Delivering the 12th R N Kao memorial lecture at the Research and Analysis Wing (RAW) headquarters, Vohra’s suggestions included a new national security policy, a new anti-terror law, a specialised national security administrative cadre and the creation of a new ministry for national security.
“It (national security) is a crying concern and as a country, we are not conscious of security concerns,” he said.
Listing the complex security issues confronting the country, Vohra said, “It is erroneous to think that external and internal threats are different… States use the specious argument that they do not have funds for matters of internal security.”
The J&K Governor was critical of central paramilitary forces and Army being rushed in frequently for “dousing fires”. Excessive use of the Army in different parts of the country was “blunting” its edge since the rules of engagement for handling internal conflagrations needed “restraint”, he said.

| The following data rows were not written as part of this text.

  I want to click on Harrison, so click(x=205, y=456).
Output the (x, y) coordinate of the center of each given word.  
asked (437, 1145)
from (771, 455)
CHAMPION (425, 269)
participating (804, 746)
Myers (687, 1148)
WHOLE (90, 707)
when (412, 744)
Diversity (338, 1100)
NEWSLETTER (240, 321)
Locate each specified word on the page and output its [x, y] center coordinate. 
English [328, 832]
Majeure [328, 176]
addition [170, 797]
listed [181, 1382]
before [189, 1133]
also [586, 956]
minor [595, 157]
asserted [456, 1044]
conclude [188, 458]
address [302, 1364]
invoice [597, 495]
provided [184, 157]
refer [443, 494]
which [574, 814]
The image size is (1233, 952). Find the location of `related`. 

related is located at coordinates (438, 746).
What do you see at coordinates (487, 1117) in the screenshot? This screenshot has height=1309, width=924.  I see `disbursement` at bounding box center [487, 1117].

However, Vohra did not make any direct reference to the situation in J&K during his critique of the handling of internal security issues between the Centre and states.
During his lecture, attended by the top brass of intelligence agencies, Vohra listed a three-pronged approach for refurbishing the internal security mechanism.
First, he said, there was an urgent need for promulgating a “well-considered and holistic” National Security Policy, which should be implemented with a time-bound action plan. “There are new threats before us….our response should not be ad hoc and disparate,” he said.
Vohra said that a “bi-partisan” policy should be promulgated in consultation with chief ministers using the platform of the Inter State Council and existing provisions of the Constitution.
Two, the Governor said that given the specialised nature of security challenges, there was a need for refurbishing the internal security administrative apparatus. He said the Centre should consider setting up a National Security Administrative Service with deployment also made in states.
Finally, he argued there was a need for enactment of a new anti-terror law, which would have a more “enlarged” role than the National Intelligence Agency (NIA) which, he said, had been “set up in a hurry” in 2009. He also listed the “disparate” subjects and departments being clubbed under the Ministry of Home Affairs (MHA) and said that presently, there was need of setting up an exclusive ministry to handle issues of National Security at every front.
Speaking about the challenges confronting the country’s top sleuths, Vohra also made out a case for having an oversight mechanism to monitor the functioning of the Intelligence Bureau (IB) and RAW. While the J&K Governor suggested the British model be examined for adopting such a mechanism, former RAW chief Sanjeev Tripathi said during an interactive session that the US model might be more effective.
Asked about the 2012 Naresh Chandra Committee report, which had suggested similar proposals, former RAW chief K C Verma stood up to say that he “felt cheated” that the recommendations never saw the light of day.